------ EXCERPTED PASSAGE
> On Jan 16, 2017, at 13:40, Xiaodi Wu via swift-evolution 
> <swift-evolution@swift.org> wrote:
> 
> On Mon, Jan 16, 2017 at 12:02 PM, Stephen Canon <sca...@apple.com> wrote:
>>> On Jan 16, 2017, at 3:25 AM, Xiaodi Wu via swift-evolution 
>>> <swift-evolution@swift.org> wrote:
>>> 
>>> Unless I'm mistaken, after removing division, models of SignedArithmetic 
>>> would have the mathematical properties of a ring. For every element a in 
>>> ring R, there must exist an additive inverse -a in R such that a + (-a) = 
>>> 0. Models of Arithmetic alone would not necessarily have that property.
>> 
>> Closure under the arithmetic operations is a sticky point for all the finite 
>> integer models vs. the actual ring axioms.  No finite [non-modulo] integer 
>> type is closed, because of overflow. Similarly, additive inverses don’t 
>> exist for the most negative value of a signed type,
> 
> I think this goes back to the distinct mentioned earlier: imperfection in how 
> we model something, or a difference in what we're modeling? Finite memory 
> will dictate that any model that attempts to represent integers will face 
> constraints. Signed integer types represent a best-effort attempt at exactly 
> representing the greatest possible number of integers within a given amount 
> of memory such that the greatest proportion of those have an additive inverse 
> that can be also be represented in the same amount of memory.
>  
>> or for any non-zero value of an unsigned type.
------------
------ PROVIDED DATA
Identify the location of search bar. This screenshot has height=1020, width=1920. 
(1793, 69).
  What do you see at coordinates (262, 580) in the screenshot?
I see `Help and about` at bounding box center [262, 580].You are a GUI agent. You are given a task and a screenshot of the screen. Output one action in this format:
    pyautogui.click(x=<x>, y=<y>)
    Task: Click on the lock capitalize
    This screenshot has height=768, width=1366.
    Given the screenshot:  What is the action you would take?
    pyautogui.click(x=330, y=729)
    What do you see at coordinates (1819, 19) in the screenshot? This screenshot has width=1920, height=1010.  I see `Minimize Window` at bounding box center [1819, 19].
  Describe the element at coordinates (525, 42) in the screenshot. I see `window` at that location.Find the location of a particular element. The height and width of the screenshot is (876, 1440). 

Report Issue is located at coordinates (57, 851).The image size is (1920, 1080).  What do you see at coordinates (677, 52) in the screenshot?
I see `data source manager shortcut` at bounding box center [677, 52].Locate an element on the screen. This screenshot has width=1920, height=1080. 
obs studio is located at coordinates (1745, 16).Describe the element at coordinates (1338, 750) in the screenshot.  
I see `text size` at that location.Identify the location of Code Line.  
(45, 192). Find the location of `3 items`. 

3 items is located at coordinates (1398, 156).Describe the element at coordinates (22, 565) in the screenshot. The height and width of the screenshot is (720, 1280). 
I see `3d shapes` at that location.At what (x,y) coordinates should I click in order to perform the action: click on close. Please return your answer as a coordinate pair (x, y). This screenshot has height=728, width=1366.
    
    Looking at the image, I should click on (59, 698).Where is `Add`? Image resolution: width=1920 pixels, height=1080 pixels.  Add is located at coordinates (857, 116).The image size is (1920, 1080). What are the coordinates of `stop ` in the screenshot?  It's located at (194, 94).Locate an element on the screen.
------------
YOUR GOAL -
Carry on the swift-evolution email exchange about integer types and the ring axioms, starting right after its last line.

RESPONSE TO THIS TASK -
> 
> This is not fundamentally attributable to a limitation of how we model 
> something. Non-zero values of unsigned type do not have additive inverses in 
> the same way that non-one values of unsigned type do not have multiplicative 
> inverses.
> 
>> The obvious way around this is to say that types conforming to Arithmetic 
>> model a subset of a ring that need not be closed under the operations.
> 
> If we don't remove division, type conforming to Arithmetic would also model a 
> subset of a field that need not be closed under the operations. I'm not sure 
> it'd be wise to put such a mathematical definition on it with a "need not" 
> like that. Better, IMO, to give these protocols semantics based on a positive 
> description of the axioms that do hold--with the caveat that the result of 
> addition and multiplication will hold to these axioms only insofar as the 
> result does not overflow.

What about writing the division part of the protocol so that the return type 
isn't necessarily `Self`?
protocol Arithmetic {
    associatedtype DivisionResult
    // use a function instead of an operator to avoid making this the mother of 
all breaking changes
    ...
    static func divide (_: Self, _: Self) -> Self.DivisionResult
    ...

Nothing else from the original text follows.